[Stored records]

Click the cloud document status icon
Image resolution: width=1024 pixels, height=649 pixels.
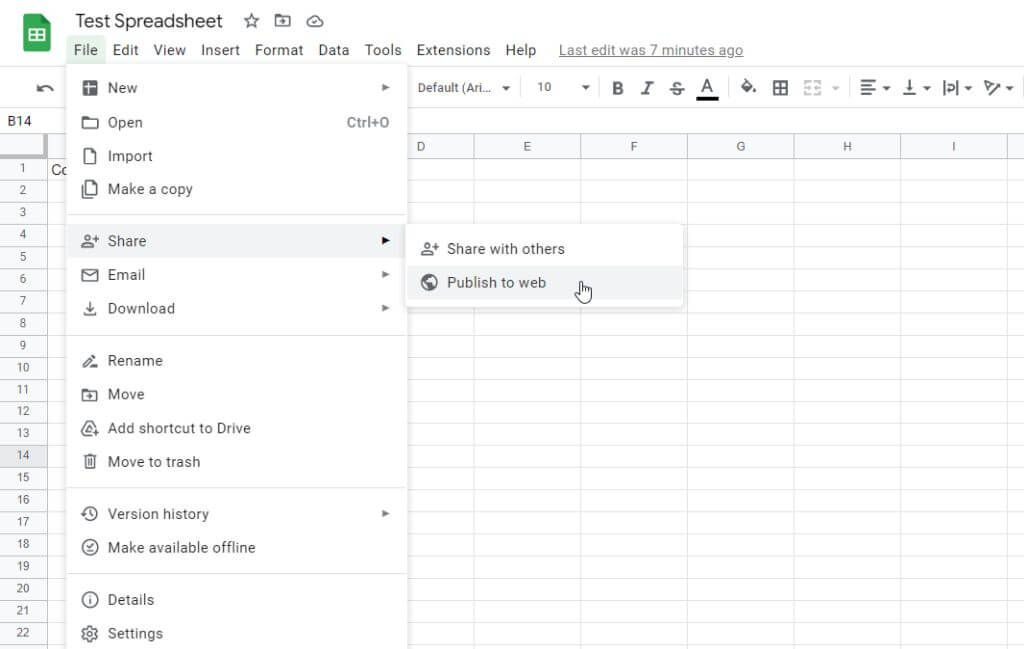click(315, 22)
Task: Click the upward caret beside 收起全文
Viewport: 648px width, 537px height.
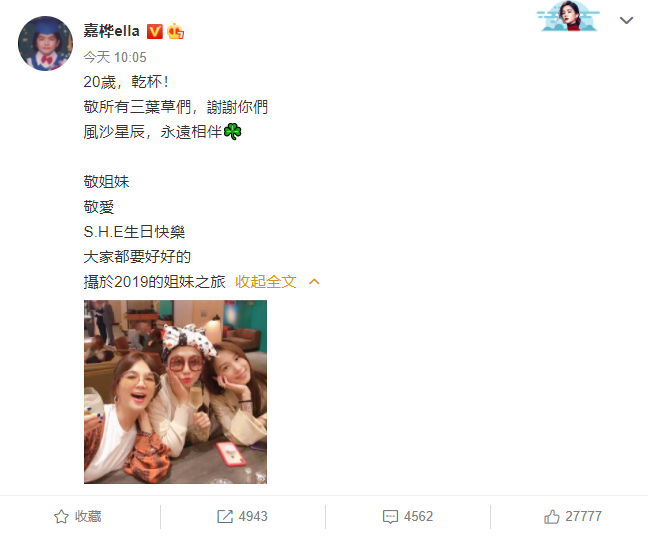Action: (314, 282)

__WHAT IS REQUIRED__
Copy out every one of the rows above word for word, leaving out the pictures.

__EXPECTED ANSWER__
Click the cloud document status icon
Image resolution: width=1024 pixels, height=649 pixels.
click(315, 22)
Task: Click the upward caret beside 收起全文
Viewport: 648px width, 537px height.
Action: (314, 282)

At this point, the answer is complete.